Written instruction: Please find each line in the entries below that contains the word "give", and copy those lines.

-- START OF Records to process --

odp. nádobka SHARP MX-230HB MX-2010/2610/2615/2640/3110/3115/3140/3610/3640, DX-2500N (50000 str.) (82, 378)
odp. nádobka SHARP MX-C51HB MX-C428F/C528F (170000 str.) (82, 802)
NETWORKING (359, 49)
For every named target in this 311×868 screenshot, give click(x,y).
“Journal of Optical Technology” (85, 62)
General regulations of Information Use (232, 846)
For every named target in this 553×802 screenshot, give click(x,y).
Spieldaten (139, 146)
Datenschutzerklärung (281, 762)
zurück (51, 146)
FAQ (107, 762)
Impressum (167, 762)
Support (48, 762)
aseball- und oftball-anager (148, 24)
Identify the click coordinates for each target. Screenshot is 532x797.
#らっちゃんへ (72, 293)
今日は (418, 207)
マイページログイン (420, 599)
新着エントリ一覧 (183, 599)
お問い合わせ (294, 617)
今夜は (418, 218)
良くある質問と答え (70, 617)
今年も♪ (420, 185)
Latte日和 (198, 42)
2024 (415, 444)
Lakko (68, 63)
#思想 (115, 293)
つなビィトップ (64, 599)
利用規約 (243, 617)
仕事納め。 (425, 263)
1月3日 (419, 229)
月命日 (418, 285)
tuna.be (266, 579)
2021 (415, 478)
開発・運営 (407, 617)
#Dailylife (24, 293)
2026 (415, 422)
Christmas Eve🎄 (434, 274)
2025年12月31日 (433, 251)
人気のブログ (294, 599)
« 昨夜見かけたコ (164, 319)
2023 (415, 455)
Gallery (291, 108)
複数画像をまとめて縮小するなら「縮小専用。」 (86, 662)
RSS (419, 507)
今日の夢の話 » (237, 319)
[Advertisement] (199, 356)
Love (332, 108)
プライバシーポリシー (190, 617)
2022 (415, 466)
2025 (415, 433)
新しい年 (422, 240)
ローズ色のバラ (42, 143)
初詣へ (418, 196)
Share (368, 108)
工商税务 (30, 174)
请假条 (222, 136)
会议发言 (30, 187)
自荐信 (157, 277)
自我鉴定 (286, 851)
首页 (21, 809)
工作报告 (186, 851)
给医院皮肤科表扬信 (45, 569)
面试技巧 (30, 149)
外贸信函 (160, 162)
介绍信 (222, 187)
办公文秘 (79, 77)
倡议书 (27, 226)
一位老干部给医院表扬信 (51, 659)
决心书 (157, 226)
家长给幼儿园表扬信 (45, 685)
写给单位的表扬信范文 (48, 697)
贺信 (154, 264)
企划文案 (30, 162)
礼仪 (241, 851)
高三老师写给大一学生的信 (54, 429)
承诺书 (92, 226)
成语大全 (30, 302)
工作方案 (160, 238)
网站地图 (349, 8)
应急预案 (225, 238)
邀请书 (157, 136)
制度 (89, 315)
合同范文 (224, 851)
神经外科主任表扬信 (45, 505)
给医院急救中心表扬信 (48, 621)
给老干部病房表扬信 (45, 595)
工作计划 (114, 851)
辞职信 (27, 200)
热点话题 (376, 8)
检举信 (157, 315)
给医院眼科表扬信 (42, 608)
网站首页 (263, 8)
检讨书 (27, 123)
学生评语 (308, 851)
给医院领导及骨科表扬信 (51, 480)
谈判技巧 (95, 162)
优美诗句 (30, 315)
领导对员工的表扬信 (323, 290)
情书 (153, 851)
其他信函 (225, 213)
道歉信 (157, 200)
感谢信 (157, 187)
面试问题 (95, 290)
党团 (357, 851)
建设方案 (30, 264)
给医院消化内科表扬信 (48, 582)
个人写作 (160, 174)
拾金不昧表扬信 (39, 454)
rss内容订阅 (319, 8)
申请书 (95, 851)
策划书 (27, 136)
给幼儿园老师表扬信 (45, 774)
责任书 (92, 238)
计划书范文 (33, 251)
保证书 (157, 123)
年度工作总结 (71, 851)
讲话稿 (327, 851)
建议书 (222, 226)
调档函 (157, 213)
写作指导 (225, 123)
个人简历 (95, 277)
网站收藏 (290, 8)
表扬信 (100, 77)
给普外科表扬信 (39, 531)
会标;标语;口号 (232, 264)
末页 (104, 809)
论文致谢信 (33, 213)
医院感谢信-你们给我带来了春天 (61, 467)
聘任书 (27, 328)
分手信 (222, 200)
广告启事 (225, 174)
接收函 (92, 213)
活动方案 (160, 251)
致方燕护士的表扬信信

-- END OF Records to process --

In response:
For every named target in this 311×868 screenshot, give click(x,y).
For every named target in this 553×802 screenshot, give click(x,y).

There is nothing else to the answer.